A recent case study involving a 59-year-old patient treated at Ankang Central Hospital illustrates the diagnostic hurdles associated with this disease. The patient, who had a history of lung infection, presented with abdominal pain and fever. Following mild percussion during a physical examination, she experienced a splenic rupture.

Initially, the underlying pathogen remained unidentified. The patient underwent conservative management for the initial rupture, but later suffered a delayed splenic rupture. Through advanced diagnostic techniques, including metagenome next-generation sequencing of pus samples, clinicians identified Actinomyces israelii as the causative agent. Pathological examination of the spleen and liver revealed chronic suppurative inflammation with abscesses, where the surrounding hyphae were arranged in a characteristic radial pattern.

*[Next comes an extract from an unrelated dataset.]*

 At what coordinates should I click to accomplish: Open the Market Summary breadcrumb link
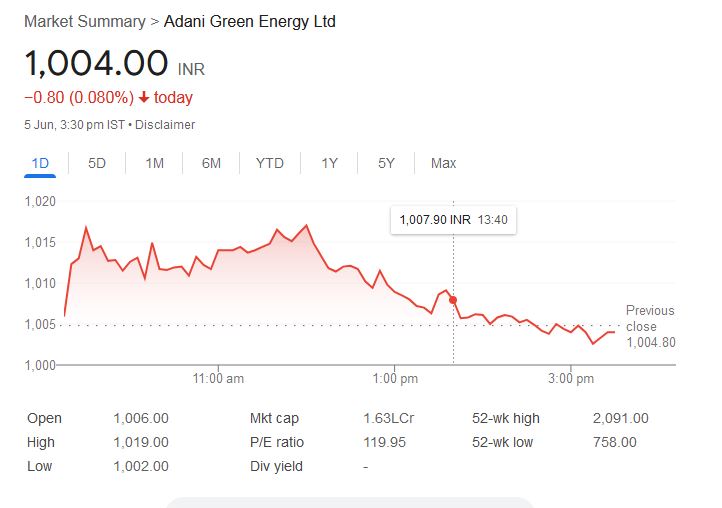pos(83,21)
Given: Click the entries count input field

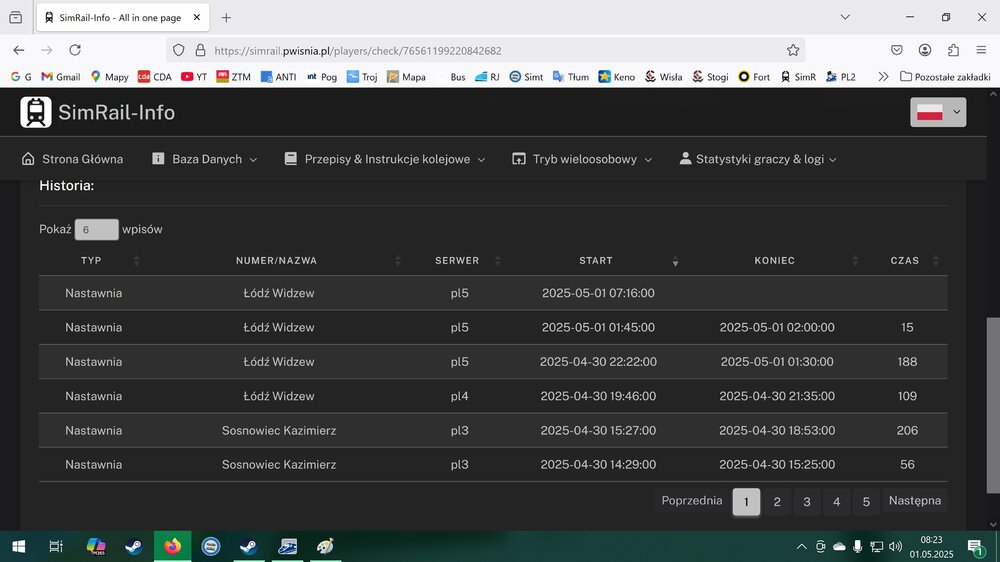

The Importance of Early Identification

The case underscores a critical lesson for healthcare providers: when minor trauma leads to unexpected and severe internal organ damage, clinicians must maintain a high index of suspicion for underlying infections like actinomycosis. Because the symptoms—such as fever, sepsis, and abdominal pain—can be mistaken for more common inflammatory conditions, the diagnosis is often delayed.

For the patient in this report, the successful outcome required a multidisciplinary approach, including:

• Surgical Intervention: A splenectomy was necessary to resolve the recurring rupture.
• Targeted Anti-infective Therapy: The patient was treated with a combination of imipenem/cilastatin and penicillin.
• Supportive Care: Antishock therapy was utilized to stabilize the patient during the acute phase of sepsis.

Key Takeaways for Patients and Providers

• Rare but Serious: While actinomycosis is uncommon, its ability to cause disseminated abscesses makes it a serious clinical concern that requires prompt, targeted antibiotic therapy.
• Diagnostic Vigilance: Patients presenting with chronic, unexplained abdominal pain or abscesses should be evaluated for rare bacterial infections, especially if there is a history of prior respiratory or gastrointestinal issues.
• Advanced Diagnostics: Metagenome next-generation sequencing can be a life-saving tool when traditional culture methods fail to identify the pathogen at the initial stage of the disease.

Conclusion

This case serves as a vital reminder that even rare pathogens can manifest in ways that mimic common surgical emergencies. By prioritizing etiology tracing and maintaining a broad differential diagnosis, clinicians can improve outcomes for patients suffering from disseminated actinomycosis. As research continues to evolve, the focus remains on early identification and comprehensive, multidisciplinary treatment to prevent the dangerous complications associated with this persistent bacterial infection.